(Given text)

Bonus exercise (AtariGo)

[essepuntato]

Implement the function below in Python, that takes in input the colour of the player who has to play the turn (parameter colour), the sets of coordinates (i.e. sets of tuples) of all the black stones (parameter black) and white stones (parameter white) already positioned on the board, and returns the x, y coordinate (a tuple) of a free intersection where to place a new colour stone. The coordinates of the various positions of the board are those ones defined in "the board" as in the AlphaGo material available online.

def place_stone(colour, black, white):
    # study the board and calculate the
    # best place where to position the stone
    return x, y # the coordinates of the new stone

Additional information is available at https://doi.org/10.5281/zenodo.2204836.

[AlessandroBertozzi]

I don't really understand how to teach the machine to get the best solution. Nevertheless, my function return randomly one of the possibile position near to the opposite colour. The logic is to close the enemy stone.

import random

def place_stone(colour, black, white):
    if colour == "black":
        place = random.choice(possible_move("black", black, white))
        return place
    elif colour == "white":
        place = random.choice(possible_move("white", black, white))
        return place

def possible_move(colour, black, white): # check the free position near the opposite color
    if colour == "black":
        movement_list = []
        for position in white:
            list_single_move = single_stone(position, black, white)
            movement_list.extend(list_single_move)
        return movement_list
    elif colour == "white":
        movement_list = []
        for position in black:
            list_single_move = single_stone(position, black, white)
            movement_list.extend(list_single_move)
        return movement_list

def single_stone(position, black, white): # check the free position near the stone and return a list of free position
    list_movement = []
    if (position[0] - 1, position[1]) not in black and (position[0] - 1, position[1]) not in white and position[0] - 1 <= 6:
        list_movement.append((position[0] - 1, position[1]))

(Data lines)

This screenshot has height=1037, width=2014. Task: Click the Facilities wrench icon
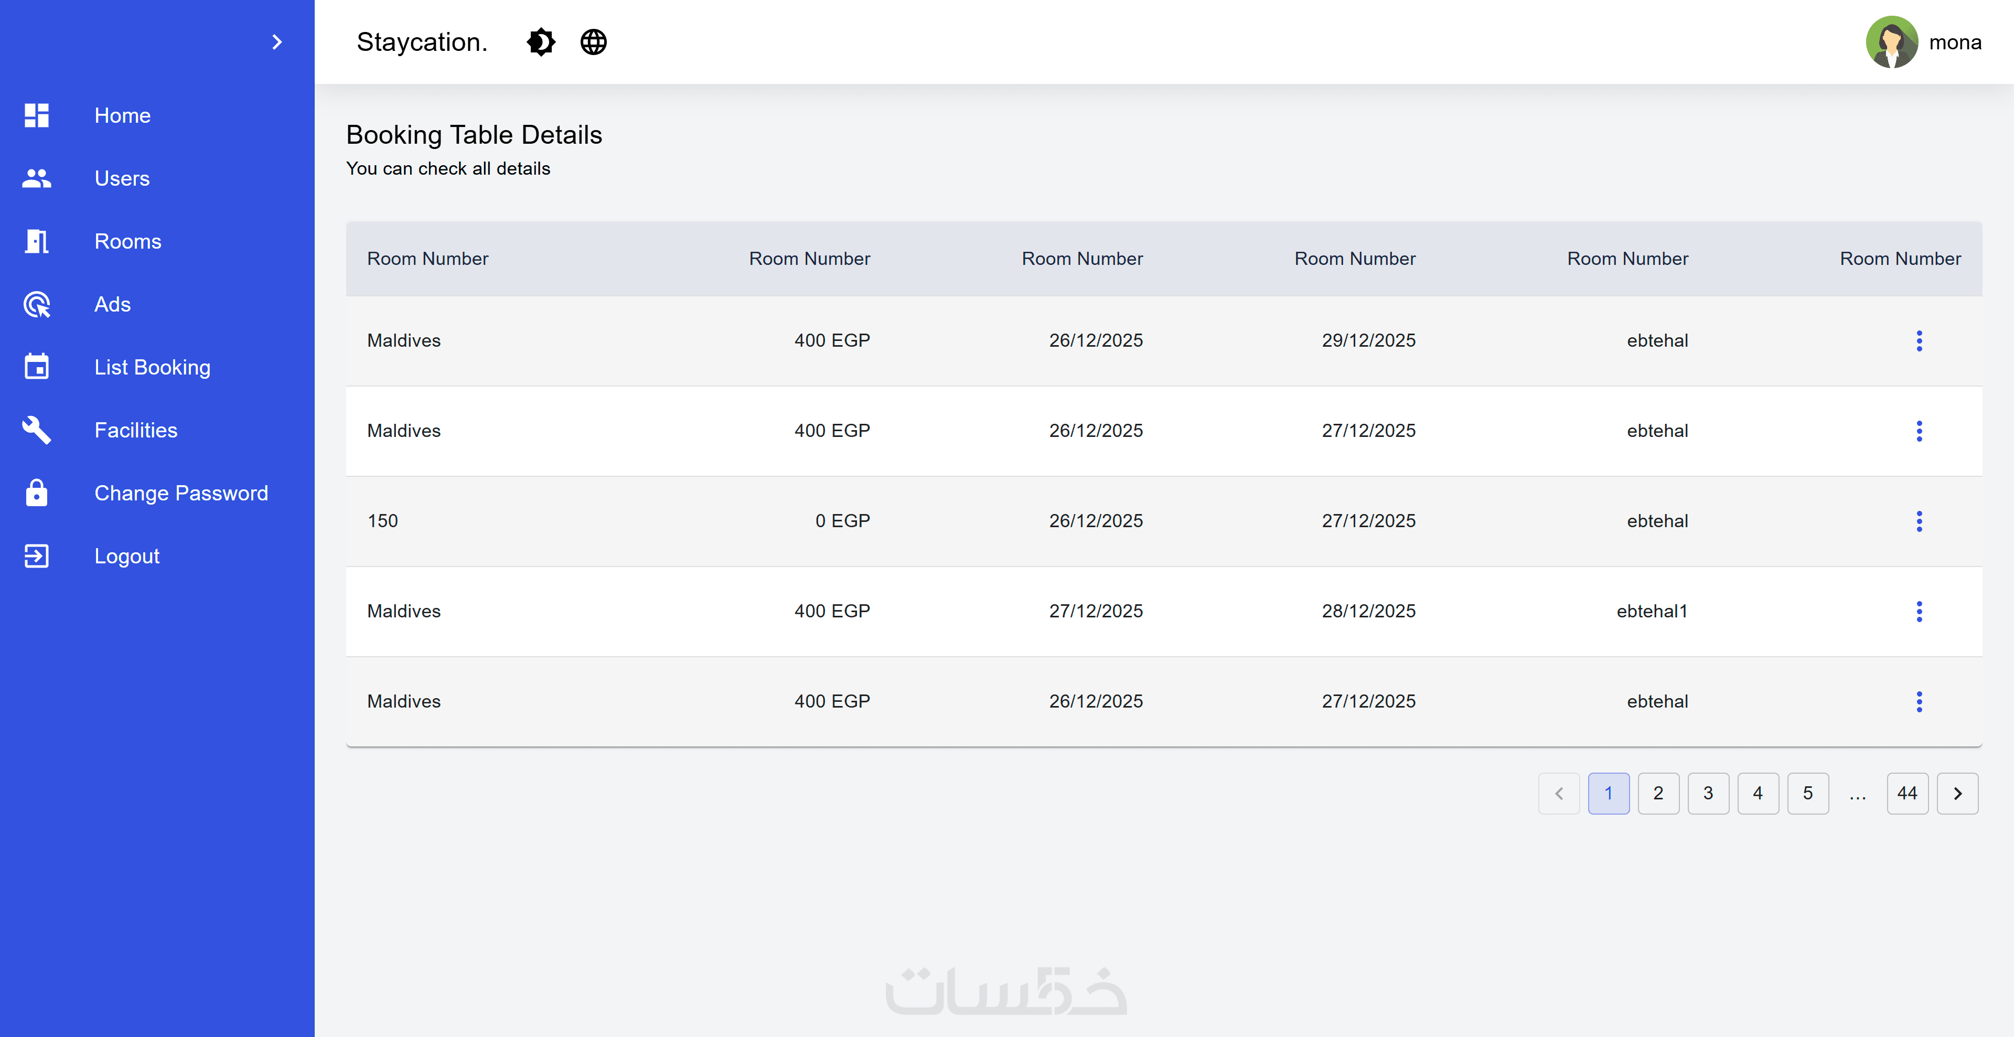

(What needs to be done) In the AtariGo thread, how does AlessandroBertozzi's function pick where to place a new stone? You won't need the listing for this.

(Answer for the task) It randomly returns one of the free positions next to a stone of the opposite color, with the aim of closing in the enemy stone.